— Start Selected excerpt —

Finding real babies was difficult.  I wrote, phoned, texted, and visited infant care centers, graduate student housing, and mommy-and-me support groups.  I described the joy that seeing babies gave David and asked for their help in recruiting babies. 

But, when I took my search closer to home, I found that my neighborhood has several events that bring families together. At a street party I met a young couple and their baby, 12 mos old.  I told them about David and asked if they would be willing to visit. To coordinate the timing of the visit, we took nap schedules into account, both the baby’s and David’s.

I met a second baby on a walk with a friend.  We noticed a young man taking a baby out of a car.  I nudged my friend asking her if I should ask him about visiting David.  As she said: why not? I broached the idea of visiting David and, before I could get the words out, he emphatically said “Yes” explaining that he looked for opportunities to bring people joy.

The parents of these two babies had no experience knowing anyone with Alzheimer’s. I have been so touched and warmed by their responsiveness.

The third baby is a young toddler, the daughter of my private caregiver.

— End Selected excerpt —
— Start Stored data —

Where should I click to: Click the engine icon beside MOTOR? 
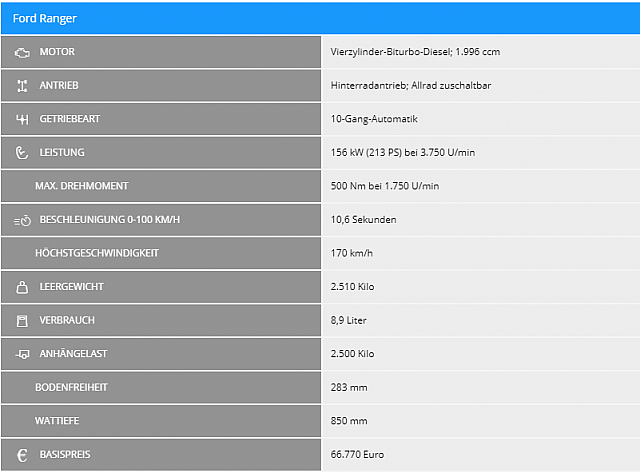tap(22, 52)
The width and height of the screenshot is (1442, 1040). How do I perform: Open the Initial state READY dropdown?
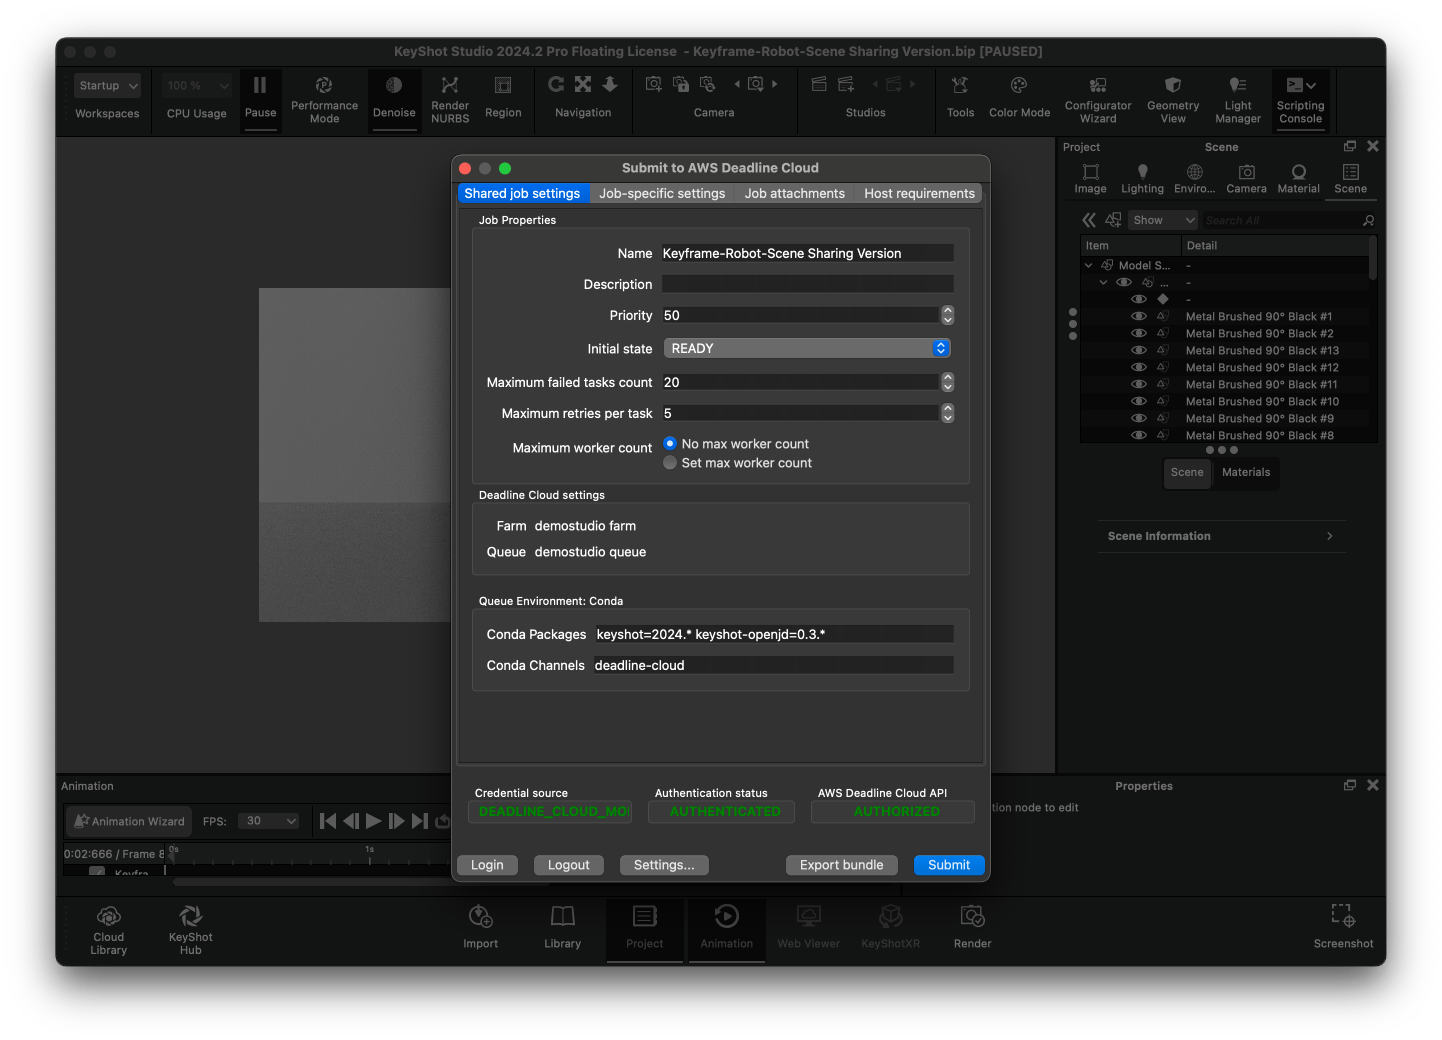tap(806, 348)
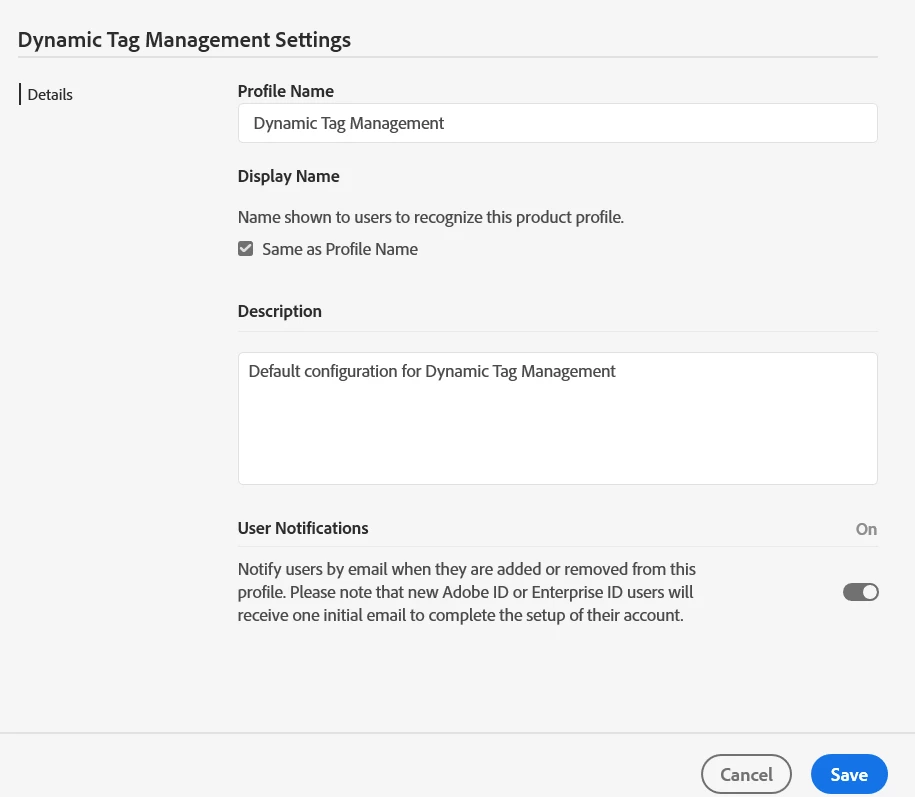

— End Stored data —

In the account above of finding babies to visit David, where did the writer meet the first couple and their baby?

At a street party in the writer's neighborhood.